Here’s the 411 — President Obama ‘off-the-record’ called Kanye West a ‘jackass’ for his outburst at VMAs when Taylor Swift won.  You can listen to the audio HERE

Yes, Kanye did hand the microphone back to her, but like the 19 year old she is, she was overwhelmed and couldn’t speak.  Thus cementing her status as a singing teenage naif.   The ABC reporter, Terry Moran, who overheard the casual between-us-folks chatter — which is often a part of the technical set-up before an interview officially begins — tweeted yesterday that President Obama was “off the record” in an interview with CNBC which a few hundred thousand people @RT the Kanye ‘ass’ outing.

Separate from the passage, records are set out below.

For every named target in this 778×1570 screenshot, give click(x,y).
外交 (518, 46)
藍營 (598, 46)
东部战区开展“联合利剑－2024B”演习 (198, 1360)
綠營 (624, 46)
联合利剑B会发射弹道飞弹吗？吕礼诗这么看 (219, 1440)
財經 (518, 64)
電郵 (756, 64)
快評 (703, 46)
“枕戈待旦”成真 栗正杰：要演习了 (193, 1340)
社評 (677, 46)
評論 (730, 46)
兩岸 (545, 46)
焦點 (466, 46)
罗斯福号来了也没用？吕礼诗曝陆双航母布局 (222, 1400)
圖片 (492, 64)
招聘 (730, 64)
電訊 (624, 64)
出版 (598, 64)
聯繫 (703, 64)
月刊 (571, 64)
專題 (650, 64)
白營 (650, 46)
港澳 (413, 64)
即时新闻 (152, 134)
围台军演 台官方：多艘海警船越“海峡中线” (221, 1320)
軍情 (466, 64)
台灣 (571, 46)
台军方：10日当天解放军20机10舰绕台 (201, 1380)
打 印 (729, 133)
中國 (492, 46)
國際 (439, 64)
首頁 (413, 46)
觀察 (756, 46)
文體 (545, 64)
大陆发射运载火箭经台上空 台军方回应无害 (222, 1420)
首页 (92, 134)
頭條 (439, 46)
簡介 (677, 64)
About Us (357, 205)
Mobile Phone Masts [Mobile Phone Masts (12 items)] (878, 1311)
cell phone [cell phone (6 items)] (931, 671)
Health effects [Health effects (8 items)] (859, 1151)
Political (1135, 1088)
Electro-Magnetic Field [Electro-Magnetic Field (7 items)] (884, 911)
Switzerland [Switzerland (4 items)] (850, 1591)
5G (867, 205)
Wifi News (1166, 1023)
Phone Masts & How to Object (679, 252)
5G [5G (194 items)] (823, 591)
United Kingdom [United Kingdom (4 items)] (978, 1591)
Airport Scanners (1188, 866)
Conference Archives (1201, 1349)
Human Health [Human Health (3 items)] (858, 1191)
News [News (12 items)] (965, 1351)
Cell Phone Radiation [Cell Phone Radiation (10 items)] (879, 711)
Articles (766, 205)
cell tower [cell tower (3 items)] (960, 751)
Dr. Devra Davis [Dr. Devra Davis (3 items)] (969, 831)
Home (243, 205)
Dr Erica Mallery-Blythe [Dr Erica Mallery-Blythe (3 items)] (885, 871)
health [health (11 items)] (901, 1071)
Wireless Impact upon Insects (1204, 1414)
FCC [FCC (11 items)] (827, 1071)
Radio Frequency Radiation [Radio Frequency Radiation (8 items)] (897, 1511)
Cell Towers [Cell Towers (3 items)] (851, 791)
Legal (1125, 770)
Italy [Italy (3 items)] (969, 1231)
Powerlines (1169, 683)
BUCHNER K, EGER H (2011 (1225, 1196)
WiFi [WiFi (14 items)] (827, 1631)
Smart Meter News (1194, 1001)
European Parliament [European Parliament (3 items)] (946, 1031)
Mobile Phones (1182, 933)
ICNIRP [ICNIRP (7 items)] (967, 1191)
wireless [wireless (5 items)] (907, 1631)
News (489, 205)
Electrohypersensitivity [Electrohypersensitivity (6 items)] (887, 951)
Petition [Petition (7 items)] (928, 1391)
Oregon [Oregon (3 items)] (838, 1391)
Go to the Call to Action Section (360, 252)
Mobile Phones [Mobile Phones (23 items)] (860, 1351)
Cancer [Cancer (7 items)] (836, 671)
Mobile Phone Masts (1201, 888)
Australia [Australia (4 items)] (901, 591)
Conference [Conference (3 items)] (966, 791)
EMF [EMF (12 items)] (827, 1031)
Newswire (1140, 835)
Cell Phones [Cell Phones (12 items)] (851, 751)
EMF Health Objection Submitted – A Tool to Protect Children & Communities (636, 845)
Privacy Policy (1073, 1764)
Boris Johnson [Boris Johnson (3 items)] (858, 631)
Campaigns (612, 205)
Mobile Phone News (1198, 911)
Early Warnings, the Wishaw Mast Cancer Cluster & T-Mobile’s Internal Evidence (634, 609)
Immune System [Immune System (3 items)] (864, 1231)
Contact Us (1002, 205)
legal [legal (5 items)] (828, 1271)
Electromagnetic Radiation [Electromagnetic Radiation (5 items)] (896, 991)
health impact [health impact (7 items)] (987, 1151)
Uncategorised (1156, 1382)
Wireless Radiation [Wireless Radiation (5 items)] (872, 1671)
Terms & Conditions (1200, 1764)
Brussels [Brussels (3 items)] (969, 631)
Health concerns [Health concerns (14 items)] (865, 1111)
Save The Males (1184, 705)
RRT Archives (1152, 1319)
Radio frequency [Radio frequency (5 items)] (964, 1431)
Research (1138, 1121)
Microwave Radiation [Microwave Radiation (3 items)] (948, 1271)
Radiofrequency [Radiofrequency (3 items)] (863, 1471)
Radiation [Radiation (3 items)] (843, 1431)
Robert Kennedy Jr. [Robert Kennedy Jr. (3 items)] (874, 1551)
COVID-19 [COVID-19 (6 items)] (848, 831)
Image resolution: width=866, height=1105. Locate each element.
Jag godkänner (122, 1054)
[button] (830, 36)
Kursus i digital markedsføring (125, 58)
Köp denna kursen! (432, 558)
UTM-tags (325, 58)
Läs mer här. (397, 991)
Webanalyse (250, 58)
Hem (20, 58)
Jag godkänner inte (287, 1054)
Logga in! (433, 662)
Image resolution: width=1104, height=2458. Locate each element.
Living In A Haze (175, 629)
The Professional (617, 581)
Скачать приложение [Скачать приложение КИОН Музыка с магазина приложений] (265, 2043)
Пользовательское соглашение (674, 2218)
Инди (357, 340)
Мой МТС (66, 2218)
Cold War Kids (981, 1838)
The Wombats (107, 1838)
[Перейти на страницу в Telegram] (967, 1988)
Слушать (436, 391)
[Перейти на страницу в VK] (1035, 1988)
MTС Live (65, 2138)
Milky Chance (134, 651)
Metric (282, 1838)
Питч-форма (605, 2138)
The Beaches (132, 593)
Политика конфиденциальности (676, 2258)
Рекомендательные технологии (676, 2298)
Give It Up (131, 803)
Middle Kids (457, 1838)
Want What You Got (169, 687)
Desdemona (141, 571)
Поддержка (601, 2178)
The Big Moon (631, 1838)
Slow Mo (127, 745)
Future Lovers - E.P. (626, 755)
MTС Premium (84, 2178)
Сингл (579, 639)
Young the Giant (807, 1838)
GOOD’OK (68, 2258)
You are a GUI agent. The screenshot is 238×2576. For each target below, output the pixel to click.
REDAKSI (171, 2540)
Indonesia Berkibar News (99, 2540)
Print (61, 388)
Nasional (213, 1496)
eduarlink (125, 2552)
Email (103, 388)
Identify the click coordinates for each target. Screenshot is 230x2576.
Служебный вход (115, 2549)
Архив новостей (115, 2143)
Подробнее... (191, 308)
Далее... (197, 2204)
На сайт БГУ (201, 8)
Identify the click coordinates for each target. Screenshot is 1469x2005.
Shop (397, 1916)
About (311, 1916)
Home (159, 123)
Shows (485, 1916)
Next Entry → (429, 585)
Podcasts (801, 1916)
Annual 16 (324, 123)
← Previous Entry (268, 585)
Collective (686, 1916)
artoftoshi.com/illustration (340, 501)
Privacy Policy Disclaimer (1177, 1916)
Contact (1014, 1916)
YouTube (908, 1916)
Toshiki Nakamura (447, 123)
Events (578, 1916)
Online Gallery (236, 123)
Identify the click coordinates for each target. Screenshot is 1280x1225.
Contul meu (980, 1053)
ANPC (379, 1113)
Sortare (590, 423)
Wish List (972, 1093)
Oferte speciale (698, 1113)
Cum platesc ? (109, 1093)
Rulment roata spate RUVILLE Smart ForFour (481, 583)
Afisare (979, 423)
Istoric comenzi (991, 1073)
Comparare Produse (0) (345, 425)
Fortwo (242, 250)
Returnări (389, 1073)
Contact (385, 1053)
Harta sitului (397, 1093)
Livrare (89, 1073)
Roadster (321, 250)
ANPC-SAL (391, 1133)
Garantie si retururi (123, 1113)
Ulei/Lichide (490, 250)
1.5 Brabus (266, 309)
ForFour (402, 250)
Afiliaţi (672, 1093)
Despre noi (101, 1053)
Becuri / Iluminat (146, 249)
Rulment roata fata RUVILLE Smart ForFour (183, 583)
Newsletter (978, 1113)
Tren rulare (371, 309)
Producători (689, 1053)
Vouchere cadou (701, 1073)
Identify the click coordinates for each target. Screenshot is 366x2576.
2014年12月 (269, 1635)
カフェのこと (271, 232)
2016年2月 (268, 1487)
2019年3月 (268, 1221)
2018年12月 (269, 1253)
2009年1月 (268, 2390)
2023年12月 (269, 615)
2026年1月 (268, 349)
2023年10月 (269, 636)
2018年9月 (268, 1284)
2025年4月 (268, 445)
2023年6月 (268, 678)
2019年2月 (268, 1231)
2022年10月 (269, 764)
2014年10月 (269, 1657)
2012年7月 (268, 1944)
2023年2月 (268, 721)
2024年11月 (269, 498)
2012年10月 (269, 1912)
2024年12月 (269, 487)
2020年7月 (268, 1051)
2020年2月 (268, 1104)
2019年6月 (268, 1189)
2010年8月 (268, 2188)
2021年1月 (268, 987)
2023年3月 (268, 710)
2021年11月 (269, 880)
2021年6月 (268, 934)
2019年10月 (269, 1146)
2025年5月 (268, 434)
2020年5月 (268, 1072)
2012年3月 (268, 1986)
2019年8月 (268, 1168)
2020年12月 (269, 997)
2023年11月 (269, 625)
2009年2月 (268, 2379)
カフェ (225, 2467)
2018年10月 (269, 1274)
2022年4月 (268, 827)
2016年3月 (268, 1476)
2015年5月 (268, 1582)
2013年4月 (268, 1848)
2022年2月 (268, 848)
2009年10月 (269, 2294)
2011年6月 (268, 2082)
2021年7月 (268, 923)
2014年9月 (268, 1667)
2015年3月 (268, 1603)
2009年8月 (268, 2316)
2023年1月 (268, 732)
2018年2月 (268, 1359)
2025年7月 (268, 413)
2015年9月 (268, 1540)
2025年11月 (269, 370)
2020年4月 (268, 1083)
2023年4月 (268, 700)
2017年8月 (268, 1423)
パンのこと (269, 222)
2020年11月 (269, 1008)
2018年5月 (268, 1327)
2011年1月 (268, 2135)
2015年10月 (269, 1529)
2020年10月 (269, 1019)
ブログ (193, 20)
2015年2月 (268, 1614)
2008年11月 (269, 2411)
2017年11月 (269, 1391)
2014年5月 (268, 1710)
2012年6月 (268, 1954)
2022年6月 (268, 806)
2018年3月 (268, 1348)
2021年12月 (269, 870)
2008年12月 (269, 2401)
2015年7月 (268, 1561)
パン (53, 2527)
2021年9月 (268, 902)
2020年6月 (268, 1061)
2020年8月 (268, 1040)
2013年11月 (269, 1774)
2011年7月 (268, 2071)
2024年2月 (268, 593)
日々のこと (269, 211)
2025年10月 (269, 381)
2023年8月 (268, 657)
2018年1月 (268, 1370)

I have a new level of respect for Obama.  Calling out Kanye was the right thing to do.  Yet, the jackass quote was soon retracted!   ABC issued an apology to both CNBC and the White House (and removed the Tweet, but not before folks screen-grab images of it).  It’s difficult to know, but what if a Caucasian had stormed the stage and used such language to an African-American entertainer?  Yeah, I’m on thin ice with an inference to the “R” word, but it does create a moment of pause.  For those who think the entire event was scripted or “staged” then you’ll appreciate this site.

The losers in all of this is the American public.  Real stories can’t get traction.  Health care is too complex and we’ve got ADHD.  We’ve become a nation of public spectacles, gossip, and misinformation.  Sure frivolity has a place, but what we revere in popular culture has almost nothing of value.  Furthermore, who didn’t know the “K-man” had been acting like a jackass previously?  It’s like his jackassed-ness was his career.  Finally now he truly is a superstar!   Stay classy Kanye! 

You might think I’m over doing it here, but… People spend money dressing and living like rappers, going to the Palms in Vegas to splash in the pool while consuming overpriced liquor and flash hand signs.  In a “me” society, who can expect anybody to behave properly, with humility.  Twenty four hour news from one celebrity mishap to another not twenty four hours on explaining bills in Congress, or Supreme Court decisions.  We indeed need a readjustment.  But they need the ratings!

Kanye is, ratings.  For anybody who’s got a trinket to sell.  And we’re buying it!